We can say that ideology has an unchanging structure by looking its conceptual history in time. Ideology is a concept which has neither beginning nor end. It can make every constituent of society into individual subjects and serve to dominant class.

State uses its own apparatuses to extend the ideology as another apparatus and use it to impress the education, sociality, politics, art and every forms of production.

To ask this question would come in useful: Is it possible for capitalism and ideology to continue their existence without the domination? Is it possible for ideology to exist without manipulating the humankind?

According to Marx “The history of all hitherto existing society is the history of class struggles”  

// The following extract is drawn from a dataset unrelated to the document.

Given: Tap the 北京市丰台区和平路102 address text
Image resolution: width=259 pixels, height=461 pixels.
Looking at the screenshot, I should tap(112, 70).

According to this, as the class society exits, so does the relationship between the authority and domination, so does the ideology as an apparatus of the domination will continue their existence.

Bibliography

Aytaç, Y.. "Bilincin Sosyolojik Analizi". Elektronik Sosyal Bilimler Dergisi 4 (2/2003), accessed November 25, 2018, http://dergipark.gov.tr/esosder/issue/6118/82089

Sucu, İpek. “Althusser’in Gözünden İdeoloji ve İdeolojinin bir Taşıyıcısı olarak Yeni Medya”.

Selçuk Üniversitesi İletişim Fakültesi Akademik Dergisi 3 (Temmuz 2012) : 30-41.

Gürçınar, Pınar.  “Althusser ve Marks’ın İdeoloji Kavramlarının Karşılaştırılması”. Uluslararası Sosyal Araştırmalar Dergisi 41 (Aralık 2015) : 449-457.

Mannheim, Karl.  İdeoloji ve Ütopya. çev. Mehmet Okyavuz, Ankara: Epos, 2002.

Althusser, Louis. İdeoloji ve Devletin İdeolojik Aygıtları. İstanbul : İthaki, 2003.

Marx, Karl. Alman İdeolojisi. Eriş, 2003.

Marx, Karl, Engels, Friedrich. Komünist Manifesto. çev. Tanıl Bora. İstanbul : İletişim, 2018.

Marcuse, Herbert. Tek Boyutlu İnsan, çev. Aziz Yardımlı, İstanbul : İdea 1997.

Berger,  John. The Ways of Seeing, London : Penguin Books, 1972.